Besides his judicial labors, the Chief Justice has contributed a valuable addition to the historical and biographical literature of the country. He is the author of the Life of Washington, and of the History of the American Colonies, originally prefixed to the former work; but, in the second edition, with great propriety, detached from it. Each of these works has been so long and so favorably known to the public, that it is wholly unnecessary to enter upon a critical examination of them in this place. They have all the leading features, which ought to distinguish historical compositions; fidelity, accuracy, impartiality, dignity of narrative, and simplicity and purity of style. The Life of Washington is, indeed, entitled to a very

high rank; as it was prepared from a diligent perusal of the original papers of that great man, which were submitted to the liberal use of his biographer. Probably no person could have brought to so difficult a task more various and apt qualifications. The Chief Justice had served through a great part of the revolutionary war, and was familiar with most of the scenes of Washington's exploits. He had also long enjoyed his personal confidence, and felt the strongest admiration of his talents and virtues. He was also an early actor in the great political controversies, which, after the revolutionary war, agitated the whole country, and ended in the establishment of the national constitution. He was a decided supporter of the administration of Washington, and a leader among his able advocates. The principles and the measures of that administration had his unqualified approbation; and he has, at all times since, maintained them in his public life, with a sobriety and uniformity, which mark him out, as the fittest example of the excellence of that school of patriots and statesmen.

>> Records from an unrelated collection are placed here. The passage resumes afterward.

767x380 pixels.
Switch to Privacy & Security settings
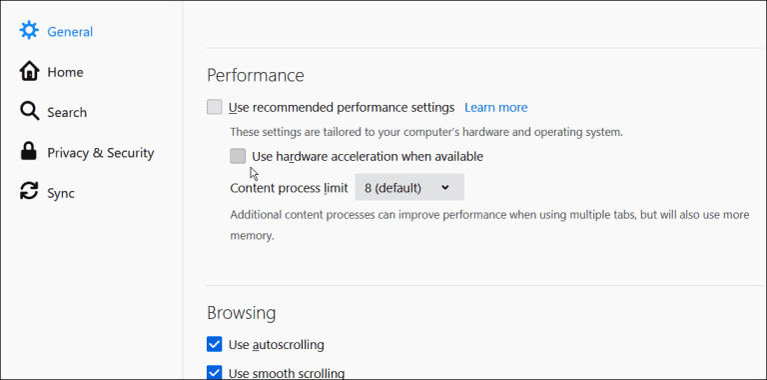100,153
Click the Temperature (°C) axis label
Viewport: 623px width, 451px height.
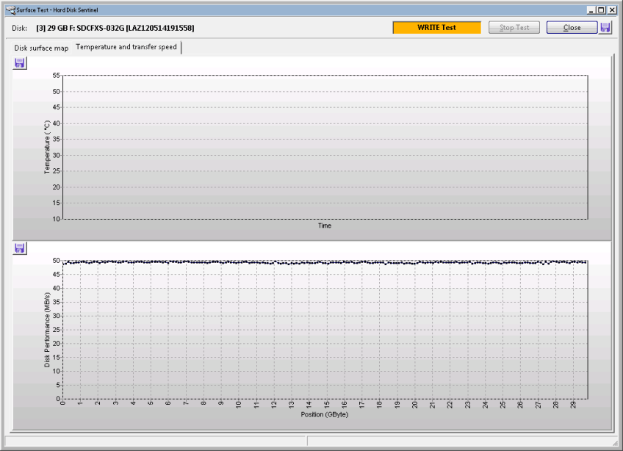[x=48, y=147]
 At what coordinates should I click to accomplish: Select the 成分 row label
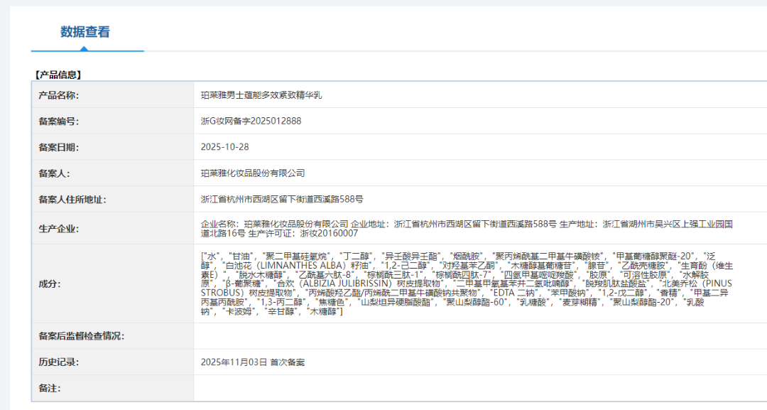click(x=49, y=284)
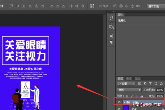Open the blend mode 穿透 dropdown
The width and height of the screenshot is (165, 110).
point(129,90)
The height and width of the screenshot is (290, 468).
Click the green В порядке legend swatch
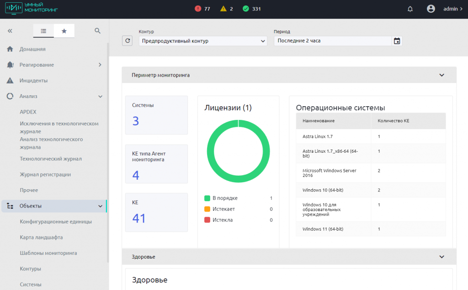pos(207,198)
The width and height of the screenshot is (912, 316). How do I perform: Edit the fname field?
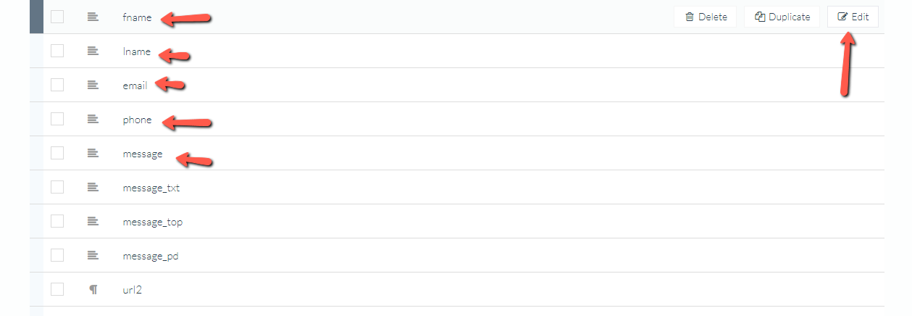pos(853,17)
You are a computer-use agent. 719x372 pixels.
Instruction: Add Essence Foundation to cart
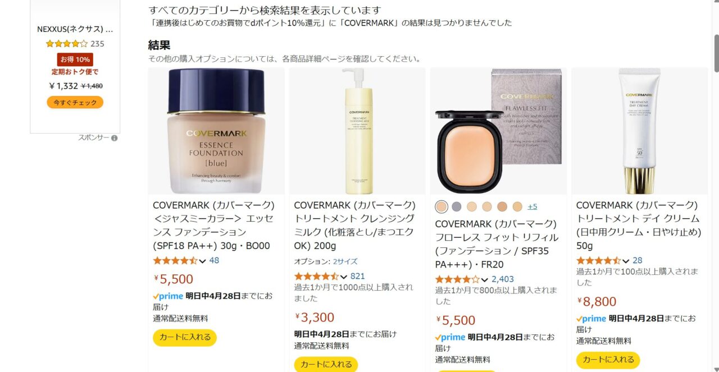pyautogui.click(x=185, y=337)

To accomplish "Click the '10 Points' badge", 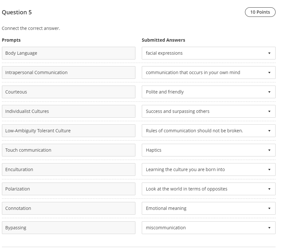I will click(x=260, y=12).
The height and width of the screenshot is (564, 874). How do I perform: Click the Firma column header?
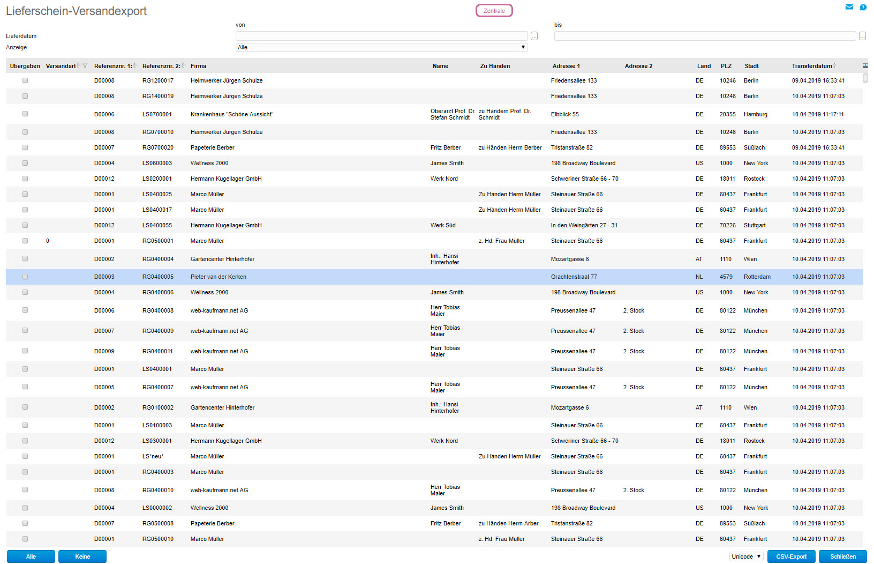(x=198, y=66)
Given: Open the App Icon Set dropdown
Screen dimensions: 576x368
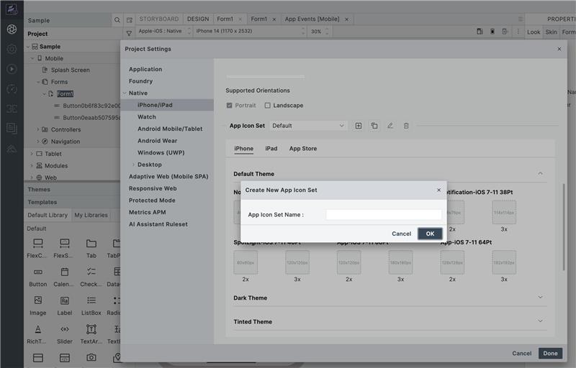Looking at the screenshot, I should (309, 126).
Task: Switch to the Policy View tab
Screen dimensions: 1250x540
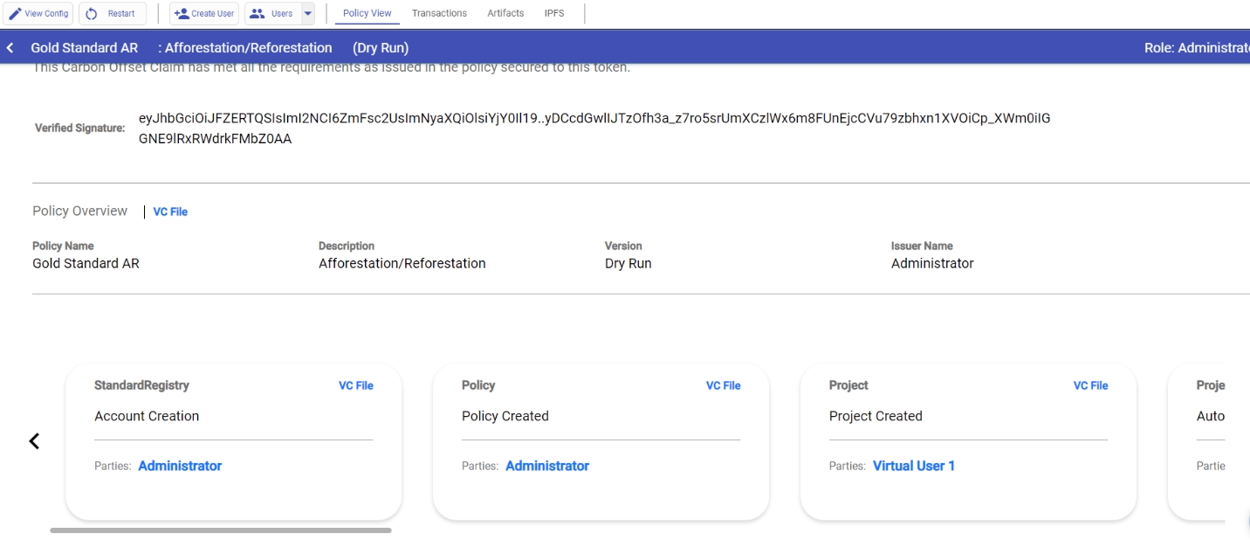Action: [367, 13]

If to these circumstances are added his own peculiar cast of mind, his deep sagacity, his laborious diligence, his native candor, and lofty sense of duty, it could scarcely be doubted, that his Life of Washington would be invaluable, for the truth of its facts, and the accuracy and completeness of its narrative.

And such has hitherto been, and such ought for ever to continue to be, its reputation. It does not affect to deal with mere private and personal anecdotes, to amuse the idle, or the curious. Its object is, to expound the character and public services of Washington, and to give a faithful outline of his principles and measures. To a statesman, in an especial manner, the concluding volume is of the highest importance. He may there find traced out, with a masterly hand, and with a sedulous impartiality, the origin and progress of the parties, which, since the adoption of the constitution, have divided the United States. He will there be enabled to treasure up the fundamentals of constitutional law; and to purify himself from those generalities, which are so apt to render politics, as a science, impracticable, and government, as a system, unsteady and visionary. Every departure from the great principles and policy, laid down by Washington, will be found to weaken the bonds of union, to jeopard the interests, and to shake the solid foundations of the liberties of the republic.*

* While this was passing through the press, Mr. Chief Justice Marshall died at Philadelphia, on the sixth day of July, 1835.